Turn everything in the entries from the line containing "Given: Select the CPU performance graph item" down to the line containing "How do I perform: Go", both included, into a JSON list of strings with one string per line and no blank lines. Leave the pictures out of the answer.

■ **Input rows**
-*-

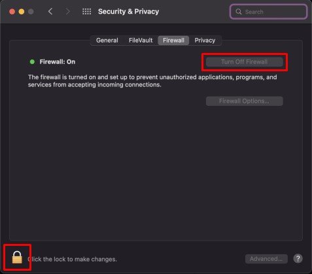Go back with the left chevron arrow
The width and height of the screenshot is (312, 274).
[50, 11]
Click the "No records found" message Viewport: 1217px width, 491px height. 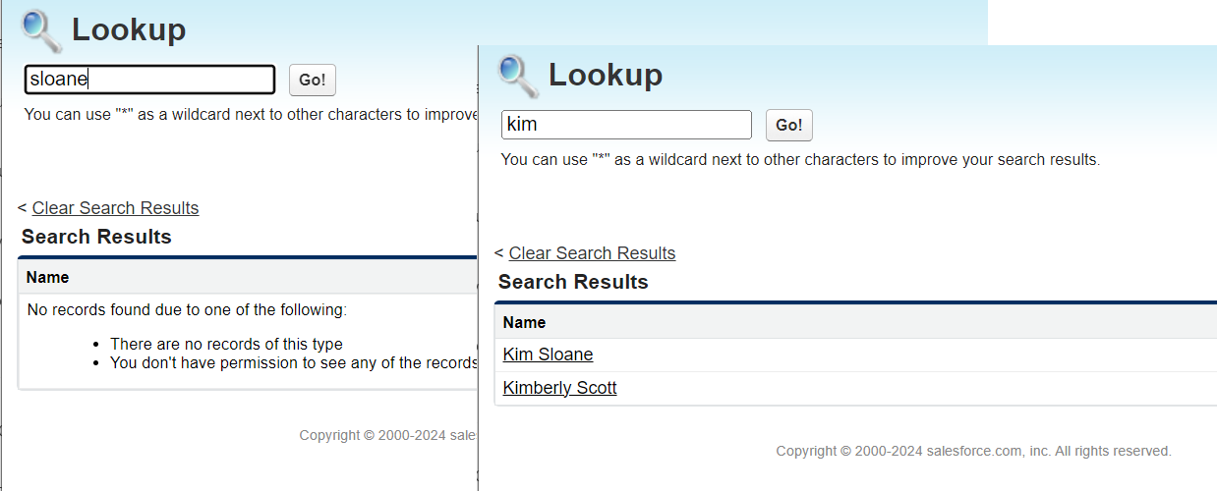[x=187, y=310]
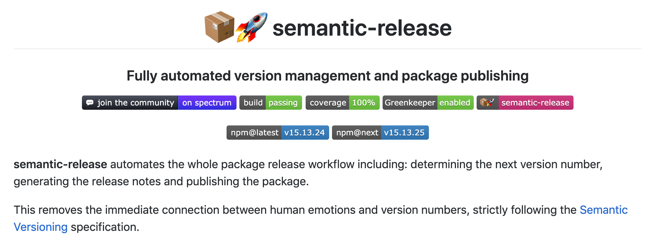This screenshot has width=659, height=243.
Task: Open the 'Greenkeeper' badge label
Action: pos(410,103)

-*-

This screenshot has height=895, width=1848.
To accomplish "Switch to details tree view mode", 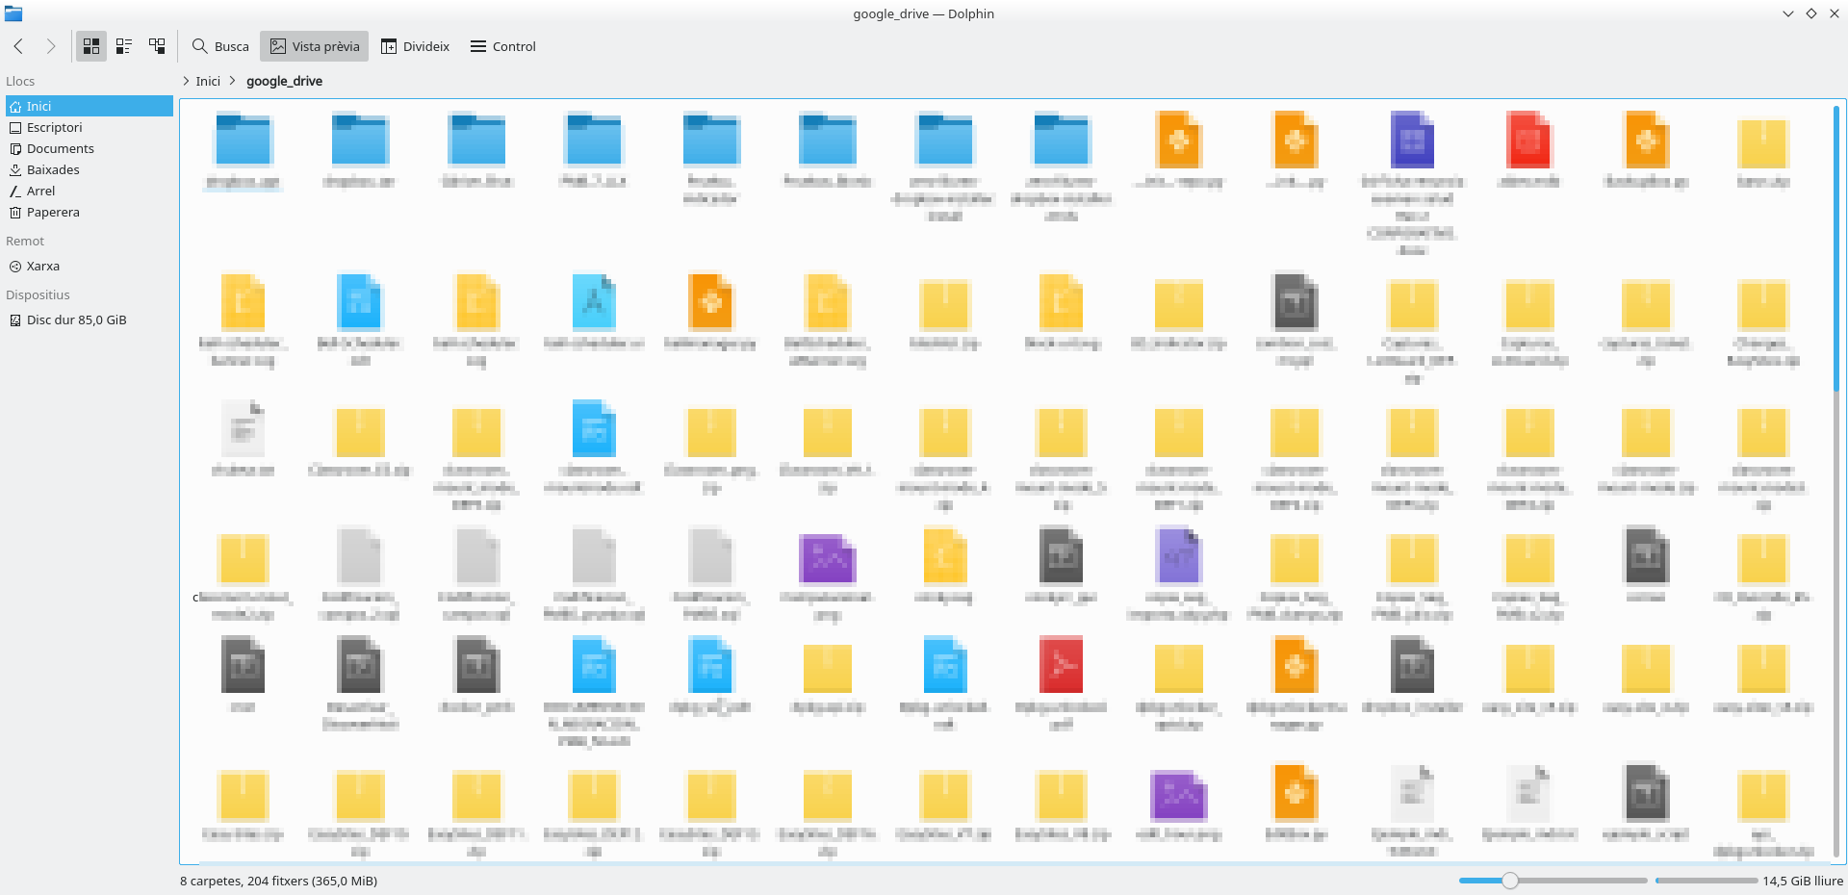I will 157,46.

-*-

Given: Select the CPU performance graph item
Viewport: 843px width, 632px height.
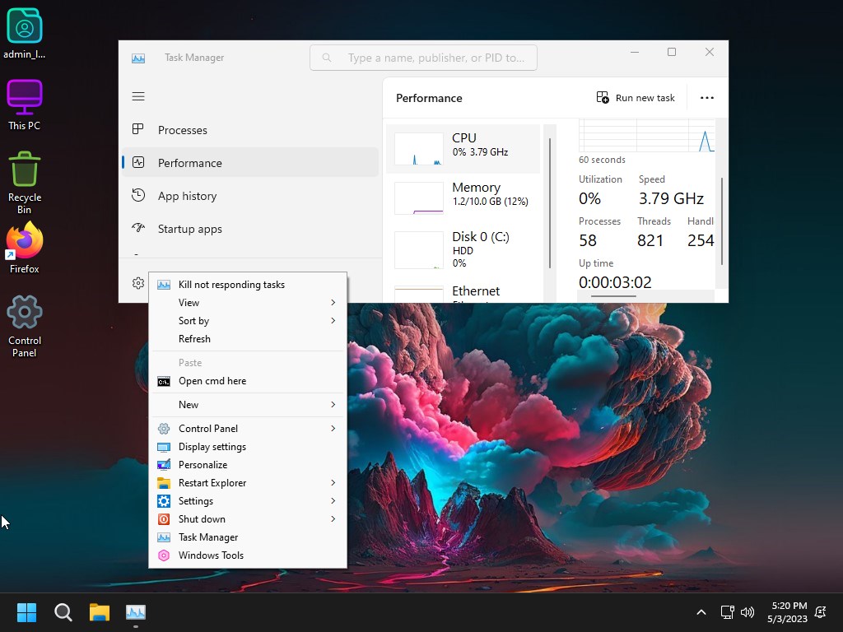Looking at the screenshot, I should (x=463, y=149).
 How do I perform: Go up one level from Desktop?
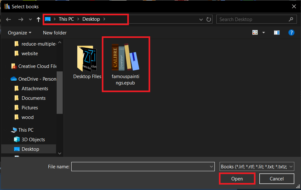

-*-

■ **Response to the task**
[
  "Given: Select the CPU performance graph item",
  "Viewport: 843px width, 632px height.",
  "Looking at the screenshot, I should (x=463, y=149).",
  " How do I perform: Go up one level from Desktop?"
]